Unmechanical: Extended Edition was developed and published on Xbox One by Grip Games as an improvement to Talawa Games’ and Teotl Studios’s Unmechanical. It will release on January 30, 2015 for $9.99. A copy was provided by Talawa Games for review purposes.
Up until January 21, 2015, I didn’t even know this game existed until I happened to come across an achievement list for the Xbox One version. The game peaked my interest, and I’m glad I saw that achievement list. Unmechanical was originally released on Steam and Android in 2012 and has been rereleased to home consoles with a new extra side level called “Extended”.
Unmechanical: Extended Edition claims itself as a simple game with a variety of puzzles. After starting the game and looking at the controls, it was definitely simple. The left or right stick can move the character and every button and trigger besides the Y button was a tractor beam. That’s it. What can a simple game bring to the table?
Here’s what I liked:
Simplicity – The goal of the game is simply to escape. With the goal of the game and the controls being absolutely simple, I was able to focus on the puzzles at hand which later on became more tricky. You can kind of feel how the game plays just by looking at screenshots.
The puzzles – Most of the puzzles in the game were simple to me but some had me stumped for some time. There were some variety of basic puzzles ranging from matching, weighted scales, Simon-says and more. I had a good time solving through most of them.
The setting of the game – It felt varied and yet I never lost the feeling of being in a cold, desolate place. You go through different locales ranging through an underground cavern, something’s body?, a factory and other places. At the very least, it felt fitting to the game and non-intrusive.
Here’s what I didn’t like:
Display Hint is mostly useless – All my gripes of the game come from a minor feature that is supposed to be simple. I like achievements, and there is an achievement to finish the game without using a hint. In other games, I can turn off hints. I couldn’t find an option to turn hints off at all so for the majority of the first playthrough, I had to subconsciously remind myself not to touch the Y button for the sake of using buttons. For the second playthrough, for the sake of giving a fair review, I played through using the hint button sometimes and I found I wasn’t missing anything at all. The range is poor on the hint button and gives a vague picture in a bubble for when it does work. Any other time it will give a ? as seen in the picture above where I was actually stuck the first time around. The times I would find myself wanting to use the hint button, it didn’t give me any useful hints at all.

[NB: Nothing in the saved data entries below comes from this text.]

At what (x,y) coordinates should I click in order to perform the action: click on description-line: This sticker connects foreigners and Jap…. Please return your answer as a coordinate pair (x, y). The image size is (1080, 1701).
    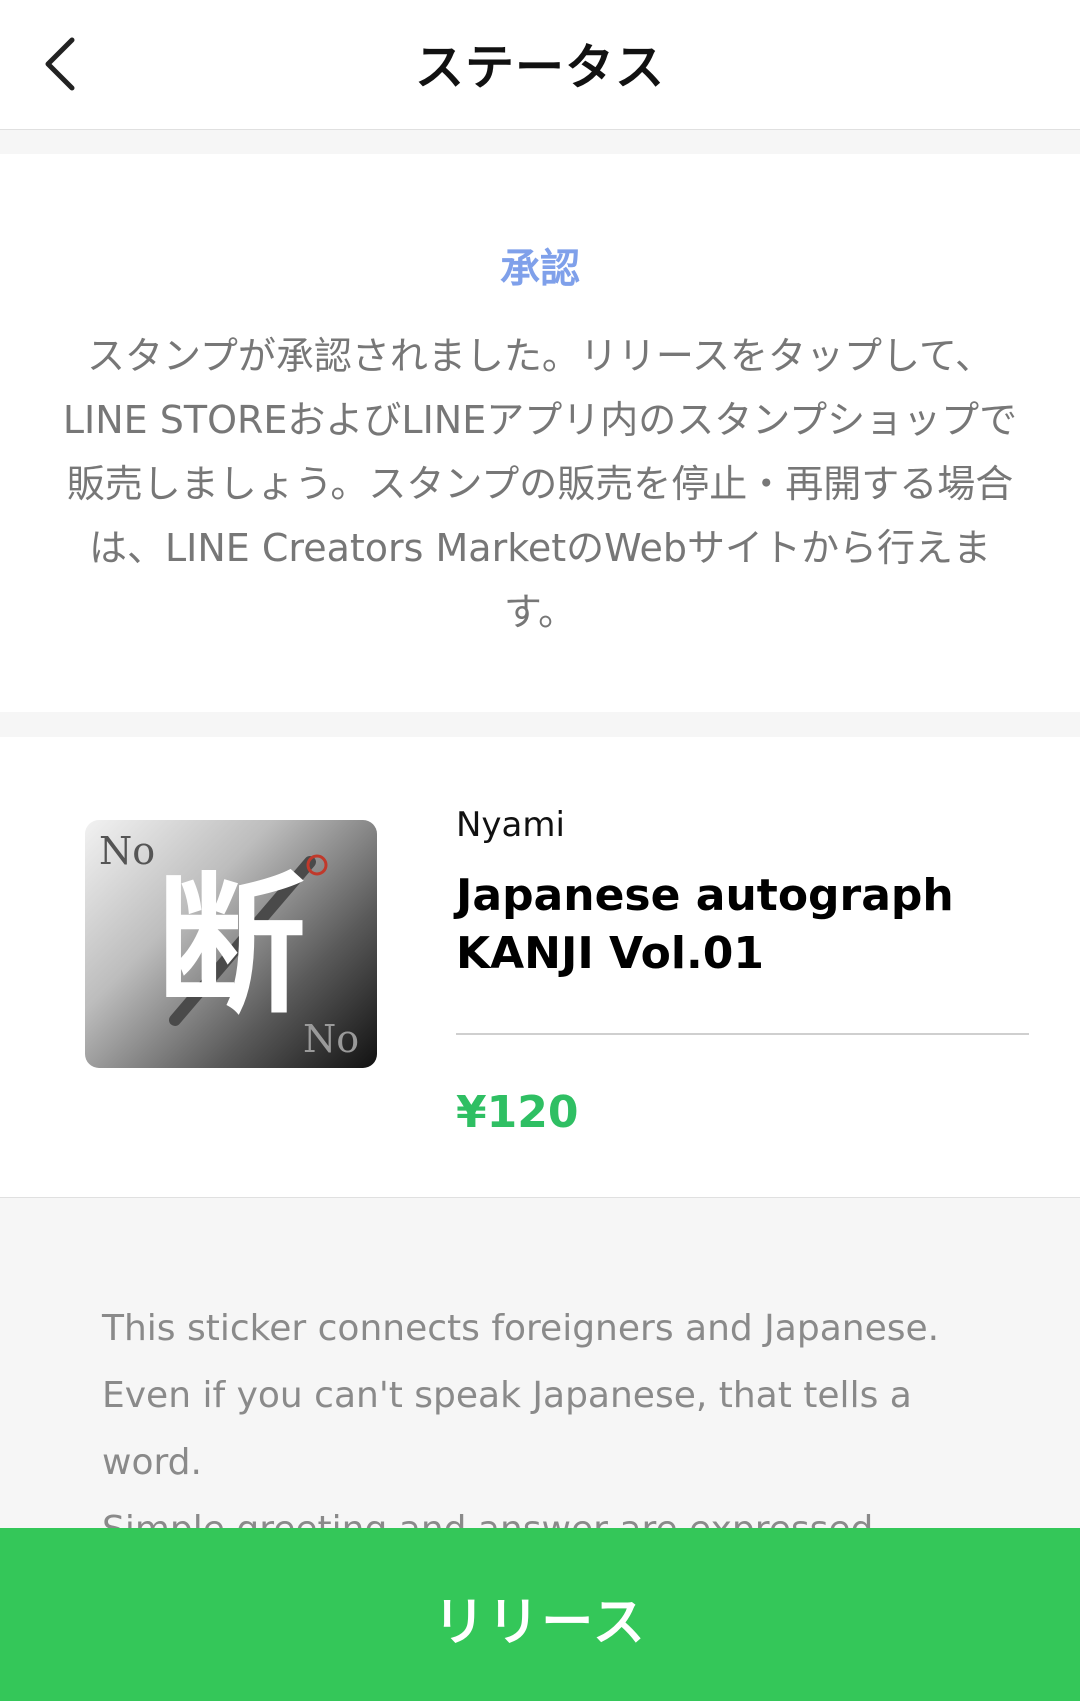
    Looking at the image, I should click on (521, 1328).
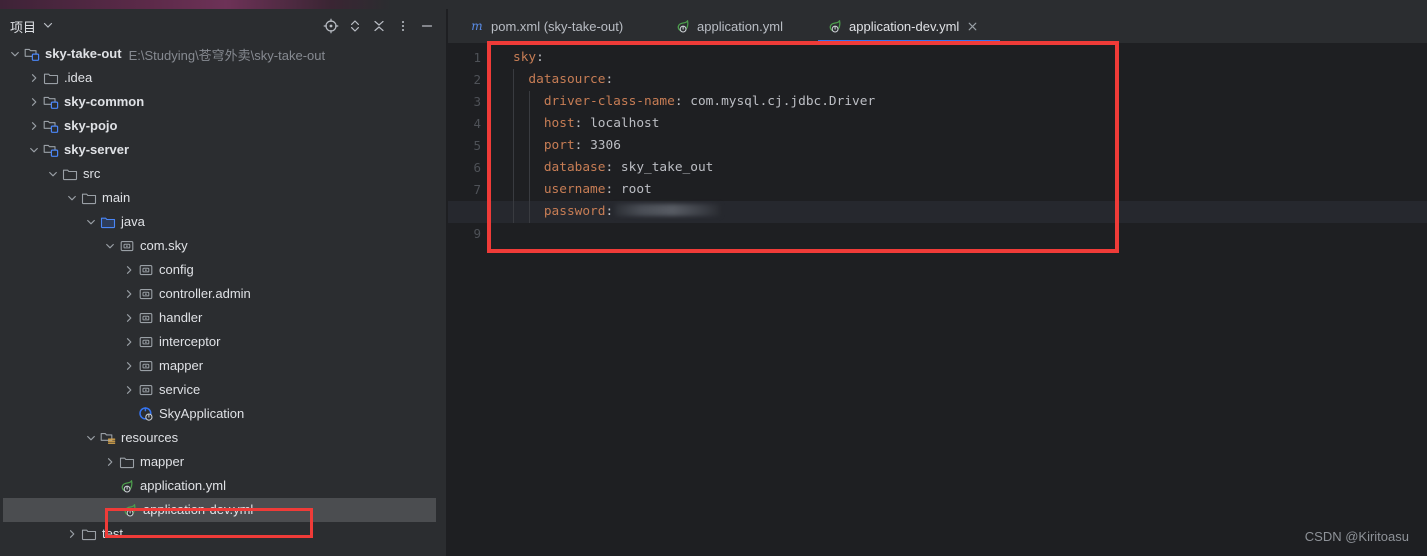  I want to click on code-line: port: 3306, so click(956, 146).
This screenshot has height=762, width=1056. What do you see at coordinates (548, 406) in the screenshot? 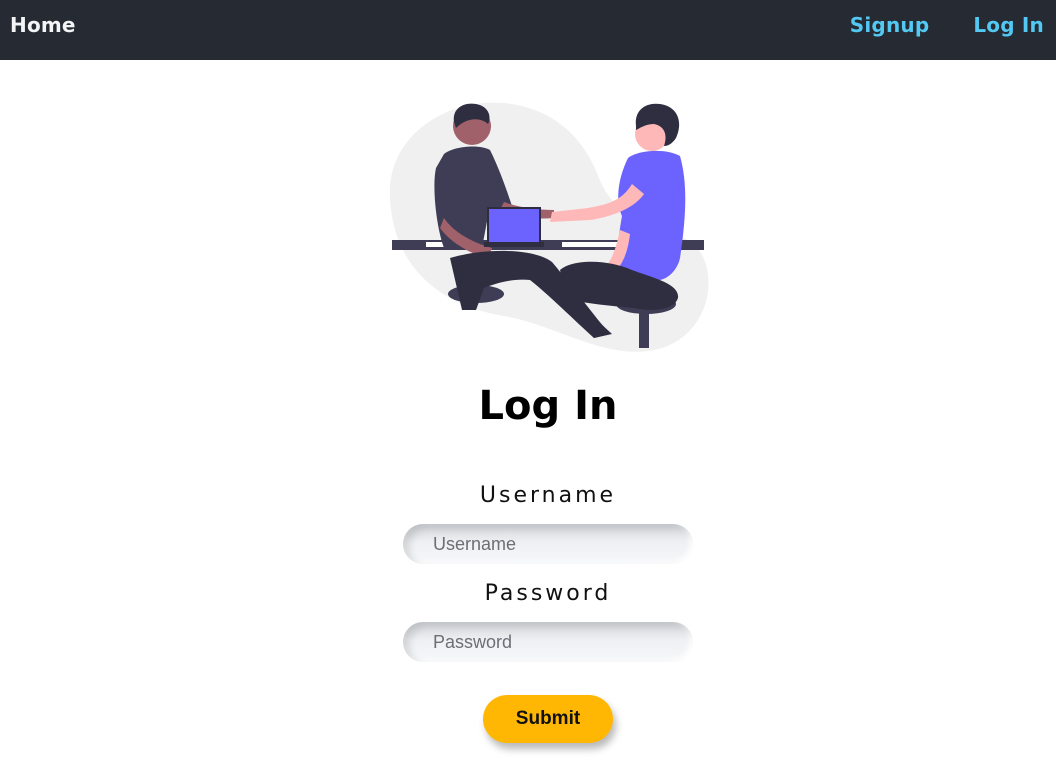
I see `page-title: Log In` at bounding box center [548, 406].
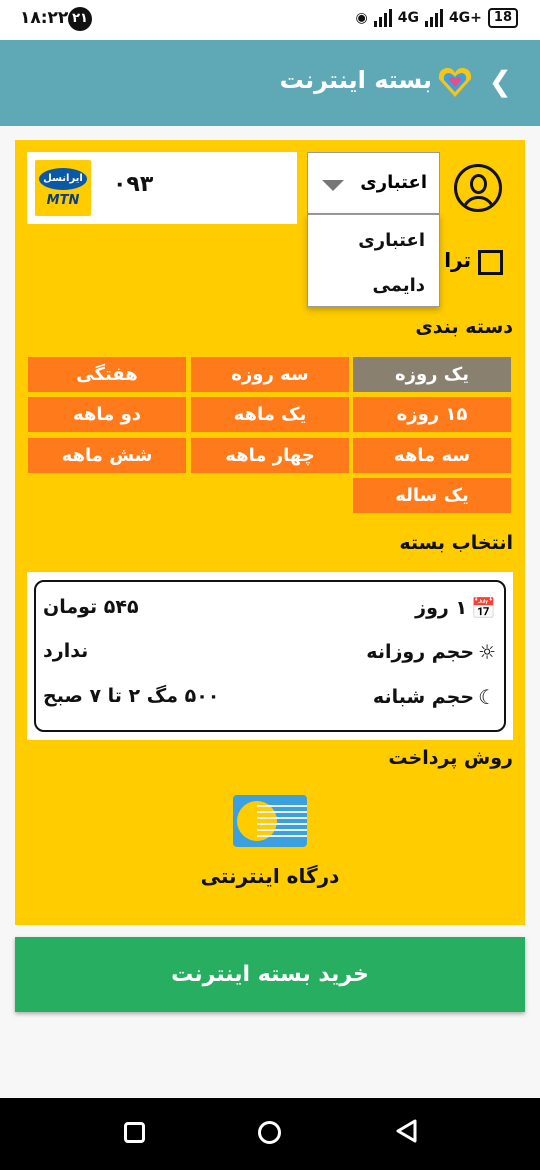  I want to click on status-icons: ◉ 4G 4G+ 18, so click(436, 18).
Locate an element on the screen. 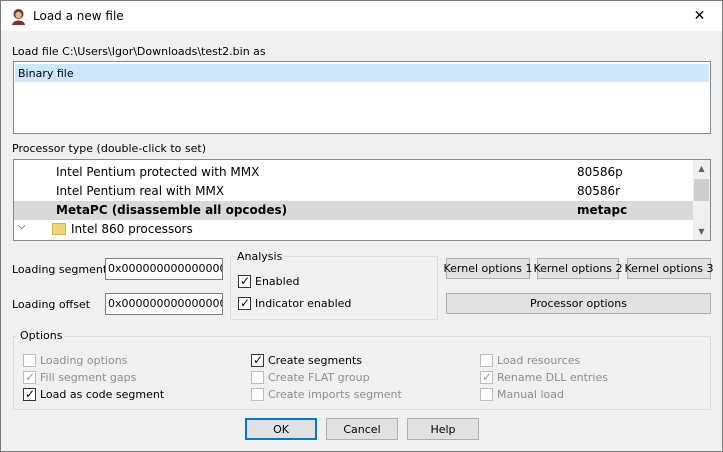  loading-segment-label: Loading segment is located at coordinates (60, 270).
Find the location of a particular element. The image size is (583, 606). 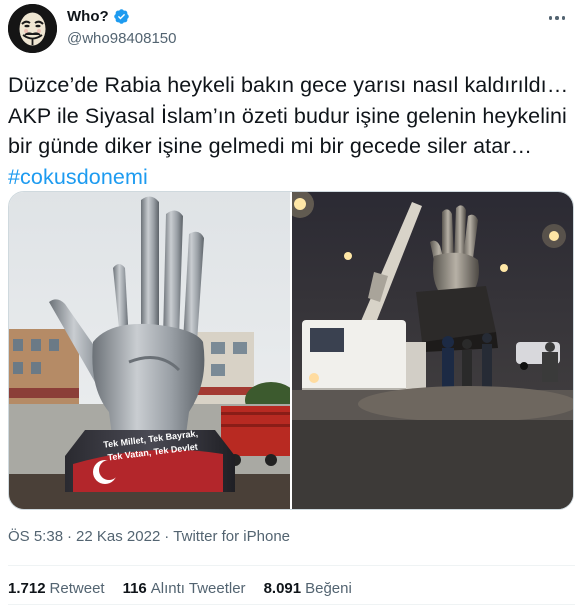

quote-tweets-count: 116 is located at coordinates (134, 588).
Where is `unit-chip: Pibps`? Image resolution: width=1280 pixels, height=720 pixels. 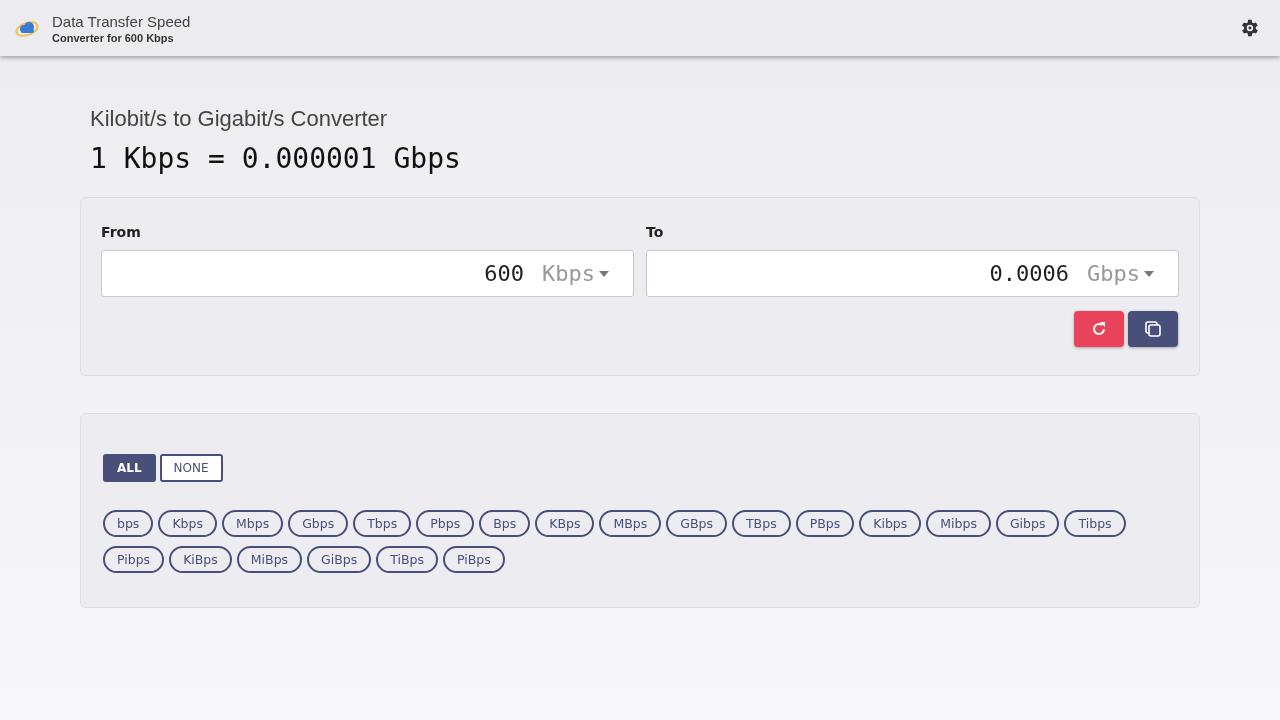
unit-chip: Pibps is located at coordinates (134, 560).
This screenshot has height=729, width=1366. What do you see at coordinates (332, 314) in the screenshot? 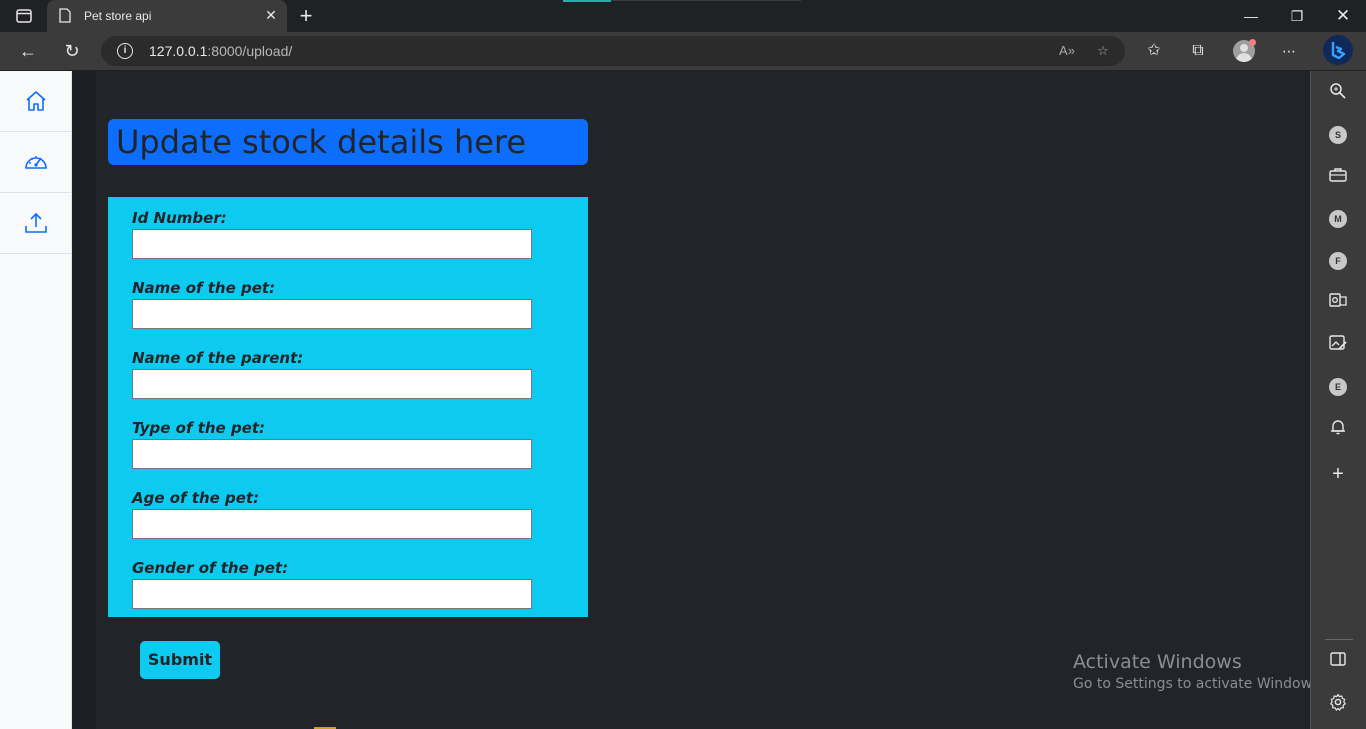
I see `pet-name-input` at bounding box center [332, 314].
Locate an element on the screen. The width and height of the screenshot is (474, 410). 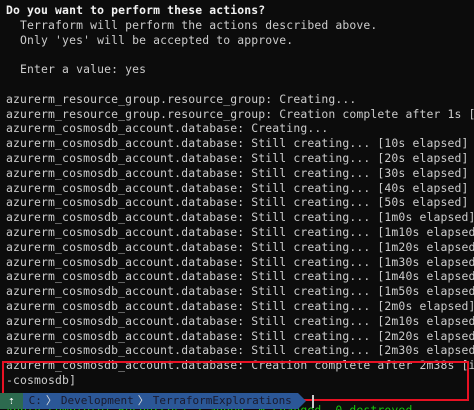
shell-icon: ⇡ is located at coordinates (12, 400).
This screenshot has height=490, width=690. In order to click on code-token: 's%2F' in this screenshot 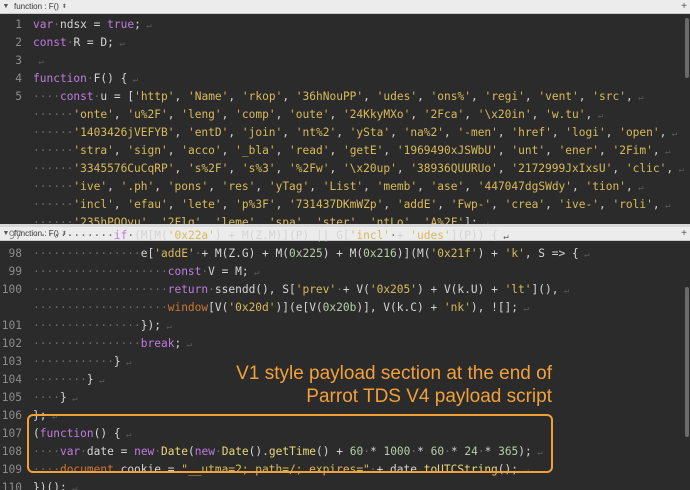, I will do `click(208, 168)`.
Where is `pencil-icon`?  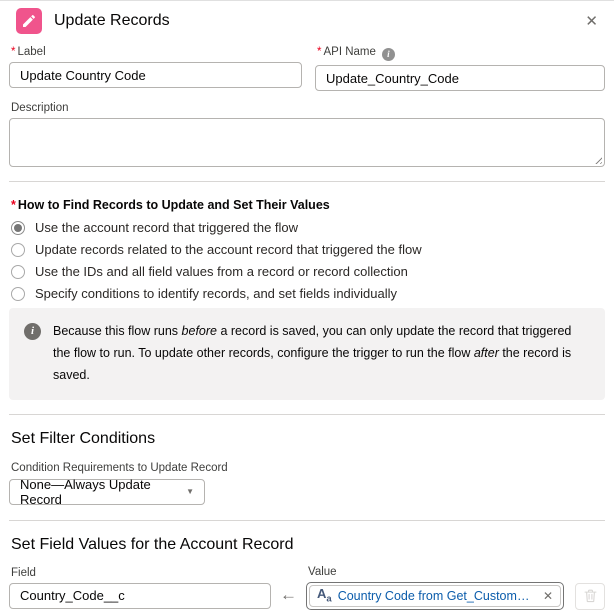 pencil-icon is located at coordinates (29, 21).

Autosave is overzealous – It saves after every little successful progress made in the game. That sounds like a good thing on paper but in reality it acted like a spoiler to the puzzles I was working on. If I was on the fence on whether my solution had worked or not, autosave would give away that answer. Tack on the fact that there are no negative penalties like your character dying for failing a puzzle and you’re left with very little to no repercussions on errors. I’d prefer a bit more sense of mystery to my results. I could not find an option to turn it off or lessen autosave. There are also various misc. achievements in the game such as Nothing but Net: throw a piece of coal into the oven without the piece touching anything, flying for 3 seconds. Each time you threw a piece of coal into the oven it autosaved. I’m still a little peeved about that achievement for the reason coming next.
There is no level select – To finish my story above, there are only five coals in that level. Once it autosaves your fifth coal thrown in and if the achievement hasn’t unlocked, you’ll have to start from the beginning of the game again. This section happens around the middle of the game. Many of the achievements in this game are optional and quite missable if you don’t know what to look for. Some occur on the last level so if you overshoot a section, you would have to play the entire game again. What if I wanted to replay a specific section of the game for reasons? I would have to play through its entirety to get back to it. That is very frustrating.
Honorable mention: Unmechanical the game name – The entire game takes place in an environment with cold and mechanical vibes while the player plays as a robot with very little interaction with other non-playable characters. The few times you see other characters, they’re all robots. Unmechanical? The meaning to the name is lost on me.
Unmechanical: Extended Edition is a good simple puzzle game that is worth experiencing. It does what it’s designed for quite well and makes for a good puzzling experience with two endings for the main game and two endings for the “Extended” level. The only draw for concern is that the game is short and replay is a bit limited. The game is about five to eight hours on a first playthrough but can be completed in under two hours if you know how to solve everything ahead of time. This game is a luxury item and if you’re short on cash, feel free to pass on it. I recommend this game if you are needing something to play, however, it’s too short to give a full green light on it.
Score: Try it
Achievement notes: Unmechanical: Extended Edition has quite a few missable achievements and with its overzealous autosave system can be annoying to unlock if missed. If you know it’s coming though, they’re fairly simple and easy. Blink and you’ll miss it.